Quanto invece al primo e al secondo motivo di ricorso, essi pur invocando una lettura sistematica si risolvono non già nella critica della tecnica, bensì dell’esito interpretativo, che non è consentita in sede di legittimità (omissis). Né appaiono rilevanti le censure relative agli accertamenti di fatto relativi alle singole date in cui sarebbe avvenuta l’installazione dei contatori da parte dei resistenti, posto che la contestazione non vede (recte: verte) sull’uso del vano, ma piuttosto sulla sua proprietà, che non risulta esclusiva in base al titolo – alla luce dell’interpretazione condotta dal giudice di merito – con conseguente applicazione della presunzione di condominialità, dovendosi ritenere prevalente la natura condominiale in assenza di prova certa circa la proprietà individuale del bene asservito in concreto ad un uso comune. Né il ricorrente ha allegato di aver proposto, in reazione all’utilizzazione a servizio comune del vano di cui si discute, azioni a difesa del possesso, il che vale come ulteriore – ancorché indiretta – conferma della presunzione circa la natura condominiale del bene di cui si discute.

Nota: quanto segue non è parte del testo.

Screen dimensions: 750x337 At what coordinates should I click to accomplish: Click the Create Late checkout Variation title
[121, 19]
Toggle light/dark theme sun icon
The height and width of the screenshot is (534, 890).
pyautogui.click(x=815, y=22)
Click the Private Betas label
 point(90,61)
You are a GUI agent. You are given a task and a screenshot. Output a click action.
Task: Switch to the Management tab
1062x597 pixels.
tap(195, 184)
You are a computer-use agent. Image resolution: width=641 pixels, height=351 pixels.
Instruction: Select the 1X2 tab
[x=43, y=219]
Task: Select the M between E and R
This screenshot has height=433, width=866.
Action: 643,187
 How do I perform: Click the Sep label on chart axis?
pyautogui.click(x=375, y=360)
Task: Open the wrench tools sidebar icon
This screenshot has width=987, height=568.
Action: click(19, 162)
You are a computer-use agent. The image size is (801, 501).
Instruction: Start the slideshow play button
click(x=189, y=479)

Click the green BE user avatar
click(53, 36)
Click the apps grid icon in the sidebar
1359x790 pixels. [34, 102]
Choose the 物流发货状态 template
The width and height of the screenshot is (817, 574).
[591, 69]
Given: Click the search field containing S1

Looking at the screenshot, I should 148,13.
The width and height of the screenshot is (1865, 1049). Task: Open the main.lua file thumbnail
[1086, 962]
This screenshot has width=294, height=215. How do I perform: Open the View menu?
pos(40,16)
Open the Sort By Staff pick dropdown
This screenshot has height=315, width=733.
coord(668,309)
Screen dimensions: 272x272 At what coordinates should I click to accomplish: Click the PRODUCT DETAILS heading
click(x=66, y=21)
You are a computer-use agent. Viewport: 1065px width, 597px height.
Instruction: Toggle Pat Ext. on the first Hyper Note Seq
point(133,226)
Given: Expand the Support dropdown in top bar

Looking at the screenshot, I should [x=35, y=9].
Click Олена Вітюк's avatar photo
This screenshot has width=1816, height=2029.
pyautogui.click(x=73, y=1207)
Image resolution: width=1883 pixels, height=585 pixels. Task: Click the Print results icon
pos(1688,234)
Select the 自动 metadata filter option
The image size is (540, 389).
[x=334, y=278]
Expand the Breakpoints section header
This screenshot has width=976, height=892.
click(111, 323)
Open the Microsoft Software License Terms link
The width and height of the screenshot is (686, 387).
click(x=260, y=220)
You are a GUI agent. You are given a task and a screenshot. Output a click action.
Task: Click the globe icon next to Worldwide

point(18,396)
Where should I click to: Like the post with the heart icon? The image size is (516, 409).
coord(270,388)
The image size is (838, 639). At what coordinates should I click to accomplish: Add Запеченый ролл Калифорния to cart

La decisione impugnata ha quindi correttamente ritenuto la proprietà condominiale del vano di cui è causa, valorizzando da un lato la sua concreta destinazione, e dall’altro la sua astratta attitudine, ad assolvere ad una funzione condominiale, nello specifico consistente nell’ospitare i contatori a servizio delle varie unità di proprietà individuale comprese nel condominio, non avendo il B.M. fornito la prova certa della proprietà esclusiva dal medesimo rivendicata, né dimostrato che la sua destinazione a servizio delle proprietà individuali era iniziata in un momento successivo alla costituzione del condominio.
Da quanto precede deriva il rigetto del ricorso. Le spese, liquidate come da dispositivo, seguono la soccombenza.
(omissis)
la Corte rigetta il ricorso e condanna il ricorrente al pagamento in favore dei contro ricorrenti, in solido tra loro, delle spese del presente giudizio di legittimità, che liquida in euro 3.200 di cui euro 200 per esborsi, oltre rimborso delle spese generali nella misura del 15%, iva e cassa avvocati come per legge.